Assembly process of chiral meta-molecules of both handedness with in-situ measurement of the optical chirality. The schematics, optical images, and differential scattering spectra show the step-by-step assembly process of both the left-handed (a-d) and right-handed (e-h) chiral meta-molecules composed of a 1 μm PS, a 300 nm AuNP, a 300 nm SiNP (5H) and a 500 nm SiNP (5H). White circles are superimposed onto the dark-field optical images to guide the visualization of the molecular structures.

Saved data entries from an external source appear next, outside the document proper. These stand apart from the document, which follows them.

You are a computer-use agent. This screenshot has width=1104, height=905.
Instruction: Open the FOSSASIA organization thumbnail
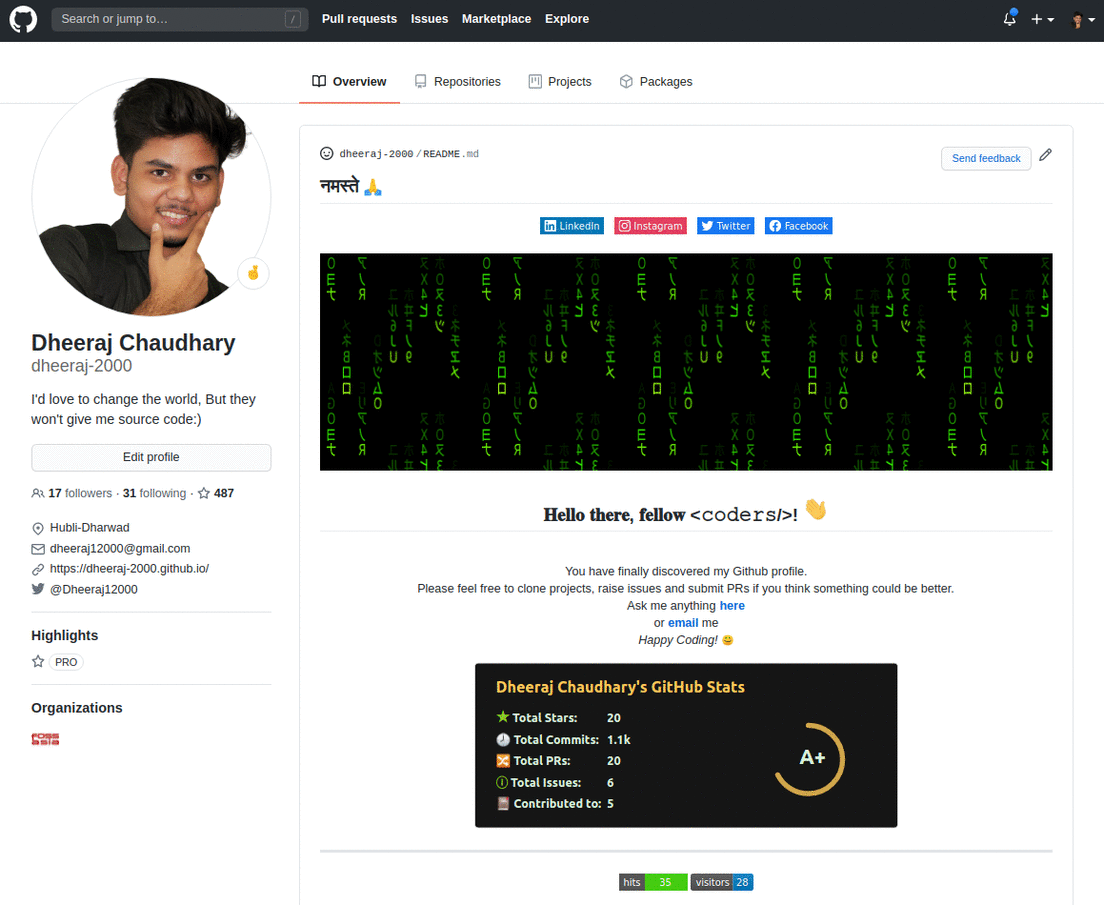pyautogui.click(x=45, y=738)
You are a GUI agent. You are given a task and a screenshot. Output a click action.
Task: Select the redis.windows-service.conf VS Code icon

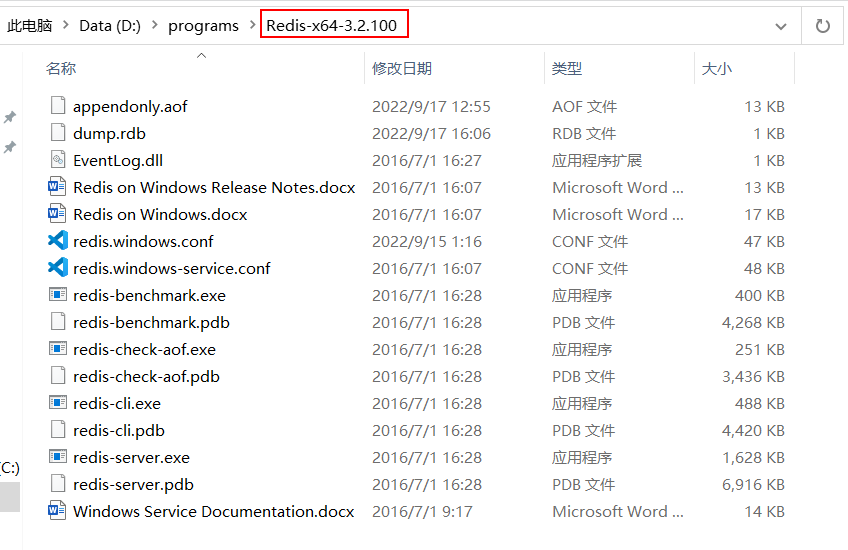click(58, 268)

Scale bar: 1 μm.

FIGURE 5.

Reconfigurability of the experimentally assembled chiral meta-molecules. (a) Schematic and optical images of the dispersed meta-atoms. (b-d) Schematic, optical images, and differential scattering spectra of three sets of chiral meta-molecules composed of a 1 μm PS bead, a 400 nm AuNP, a 500 nm SiNP (5H), and a 700 nm SiNP (5H) with different configurations. (e-f) Comparison of the differential scattering spectra among the chiral meta-molecules. The solid and dashed curves correspond to the structures with solid and dashed outlines, respectively. In (b-d), the meta-molecules on the left are LHMMs, while the ones on the right are RHMMs. In (b-d), white circles are superimposed onto the dark-field optical images to guide the visualization of the molecular structures. In (e) and (f), the region superimposed with yellow shows mirror symmetry in the differential scattering spectra. Scale bars: 2 μm in (a); 1 μm in (b-d).